3.10.1.De slotsom is dat het hoger beroep grotendeels gegrond is. Voor zover de grieven van Yin Yang c.s. hiervoor niet expliciet dan wel impliciet zijn besproken, behoeven die geen afzonderlijke bespreking. Aan bewijslevering komt het hof niet toe. Overigens hebben partijen ook geen terzake dienende en voldoende geconcretiseerde en gespecificeerde bewijsaanbiedingen gedaan.
3.10.2.Het voorgaande leidt tot de conclusie dat het vonnis waarvan beroep dient te worden vernietigd. De vorderingen van Yin Yang en Vocu zijn toewijsbaar als hierna in het dictum is vermeld.
De zaak wordt dus voor de schadebegroting verwezen naar de schadestaatprocedure, maar het hof geeft partijen in deze langlopende zaak in overweging om, nu onherroepelijk is beslist dat de sluiting onrechtmatig was en met de handvatten die dit arrest biedt (in het bijzonder voor de schadebegroting met name in rov. 3.9.4 (in verbinding met rov. 3.8.16), 3.9.5 en 3.9.6) alsnog tot een vergelijk te komen ten aanzien van door de gemeente te vergoeden schade.

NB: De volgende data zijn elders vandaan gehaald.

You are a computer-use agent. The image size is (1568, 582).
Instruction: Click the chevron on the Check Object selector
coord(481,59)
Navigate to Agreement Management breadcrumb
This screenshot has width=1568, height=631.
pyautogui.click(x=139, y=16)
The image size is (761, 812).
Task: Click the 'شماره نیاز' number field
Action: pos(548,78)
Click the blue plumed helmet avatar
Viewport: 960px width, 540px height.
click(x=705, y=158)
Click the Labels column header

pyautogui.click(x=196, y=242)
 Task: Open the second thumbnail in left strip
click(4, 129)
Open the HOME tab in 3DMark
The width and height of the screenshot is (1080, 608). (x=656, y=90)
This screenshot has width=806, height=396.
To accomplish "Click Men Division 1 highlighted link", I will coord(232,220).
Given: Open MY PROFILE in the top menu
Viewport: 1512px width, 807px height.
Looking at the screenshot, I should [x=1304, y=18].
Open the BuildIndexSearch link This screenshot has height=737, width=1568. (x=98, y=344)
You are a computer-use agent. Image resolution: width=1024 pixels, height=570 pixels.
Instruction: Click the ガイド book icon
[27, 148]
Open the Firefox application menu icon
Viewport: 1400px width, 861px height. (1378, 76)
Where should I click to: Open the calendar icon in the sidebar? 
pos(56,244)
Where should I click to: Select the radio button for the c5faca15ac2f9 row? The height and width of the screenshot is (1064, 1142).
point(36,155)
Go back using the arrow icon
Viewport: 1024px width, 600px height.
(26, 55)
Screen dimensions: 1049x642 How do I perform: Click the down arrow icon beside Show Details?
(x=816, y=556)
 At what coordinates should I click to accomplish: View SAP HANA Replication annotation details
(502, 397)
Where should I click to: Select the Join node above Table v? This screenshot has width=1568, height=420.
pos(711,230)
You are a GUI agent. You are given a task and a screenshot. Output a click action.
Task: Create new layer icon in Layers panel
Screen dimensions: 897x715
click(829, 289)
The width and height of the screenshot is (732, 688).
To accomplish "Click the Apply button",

3.10.3.Gelet op al hetgeen is overwogen en beslist heeft de gemeente in deze zaak te gelden als de overwegend in het ongelijk gestelde partij. Het hof zal de gemeente daarom in de kosten van beide instanties veroordelen. Er is onvoldoende grond om afzonderlijk proceskosten te liquideren ten aanzien van CS Horeca en CS Sauna, mede gelet op de verwevenheid tussen de ondernemingen van Yin Yang, Vocu, CS Horeca en CS Sauna die gezamenlijk de saunaclub exploiteren. Ook heeft de gemeente in dezelfde processtukken en bij dezelfde advocaat grotendeels dezelfde verweren gevoerd ten aanzien van CS Horeca en CS Sauna als ten aanzien van Yin Yang en Vocu.
3.10.4.De kosten voor de procedure in eerste aanleg aan de zijde van Yin Yang en Vocu zullen worden vastgesteld op:
- Explootkosten € 81,83
- Griffierecht € 639,-
- Salaris advocaat
Totaal € 2.078,33
De kosten voor de procedure in hoger beroep aan de zijde van Yin Yang en Vocu zullen vastgesteld worden op:
- Explootkosten € 87,99
- Griffierechten € 760,-
- Salaris advocaat € 3.035,- (2½ punten x tarief II)
- Nakosten
Totaal € 4.060,99
De gevorderde wettelijke rente over de proceskosten wordt toegewezen zoals vermeld in de beslissing.